What is required:
Return every line below that contains the string "screenshot", treating uppercase and lowercase as different.

--

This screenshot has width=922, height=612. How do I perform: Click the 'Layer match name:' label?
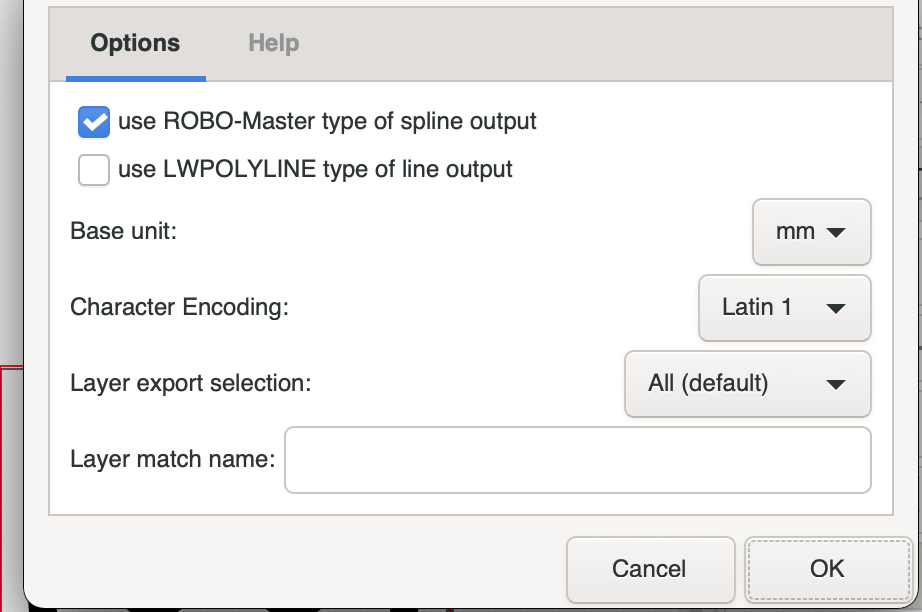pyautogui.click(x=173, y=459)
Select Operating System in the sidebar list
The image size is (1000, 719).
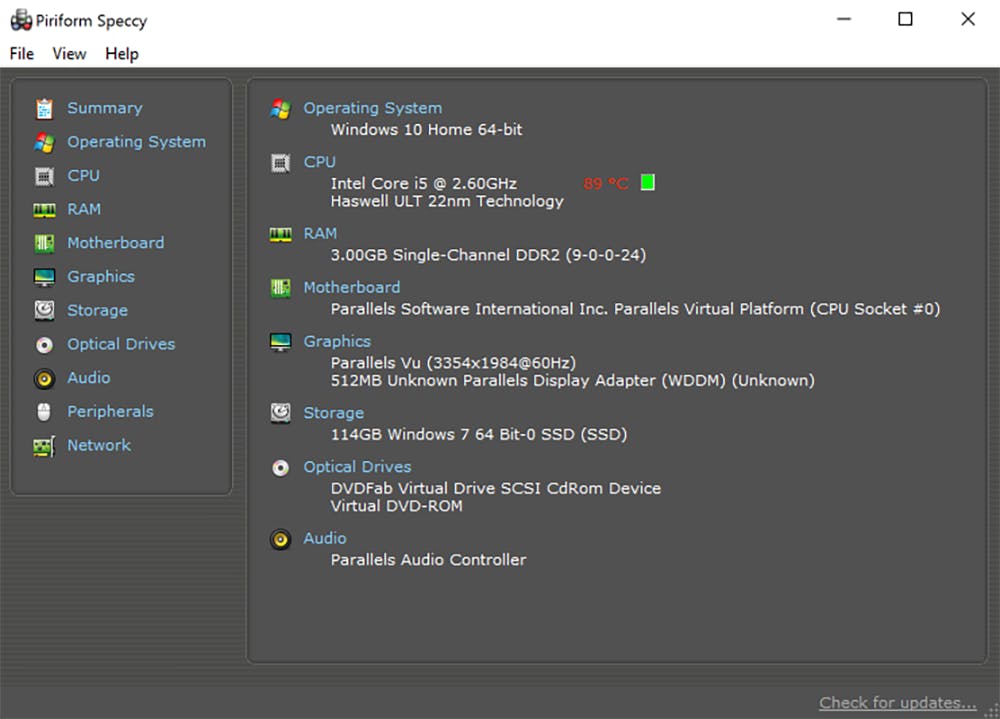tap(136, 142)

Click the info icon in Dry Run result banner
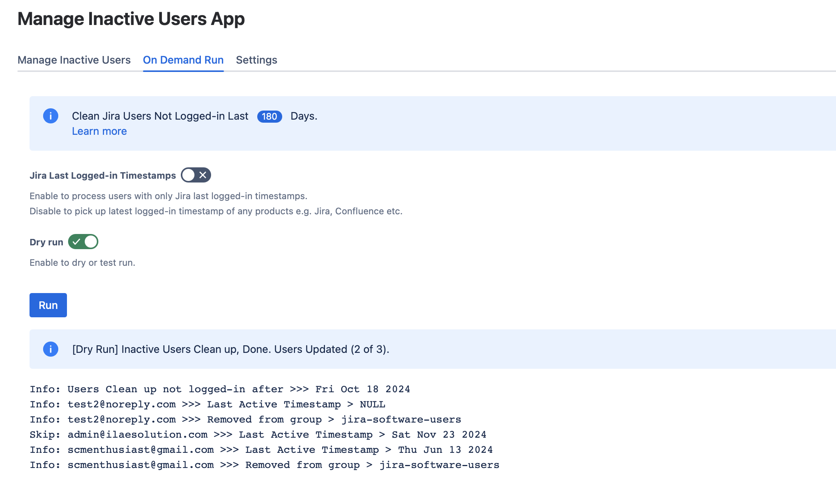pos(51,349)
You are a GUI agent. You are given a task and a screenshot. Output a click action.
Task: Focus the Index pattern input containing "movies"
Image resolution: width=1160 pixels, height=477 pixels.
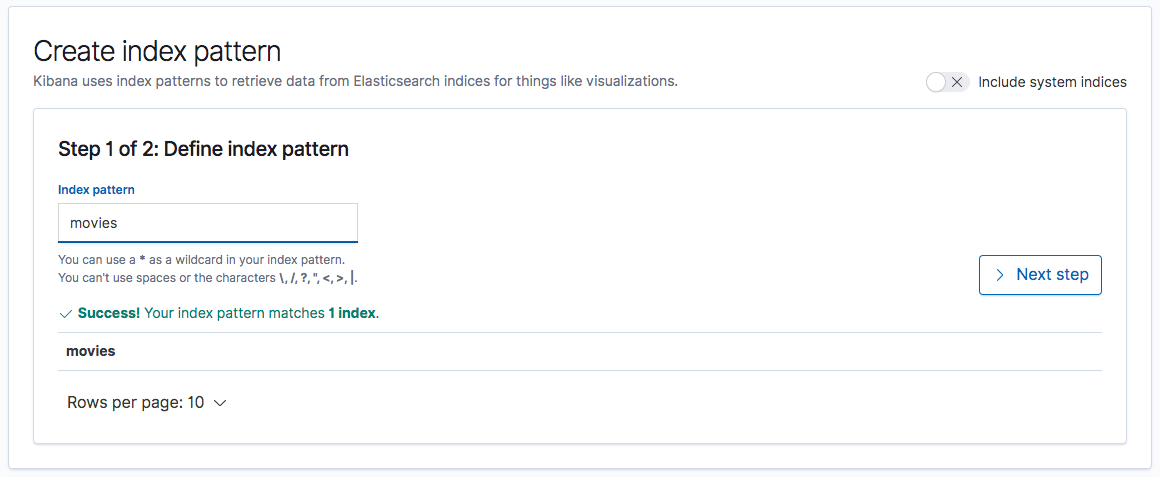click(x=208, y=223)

--

Solution to the exercise:
This screenshot has width=922, height=612. How do I perform: Click the 'Layer match name:' label?
You are a GUI agent. You are given a task and a screenshot. Output a click action.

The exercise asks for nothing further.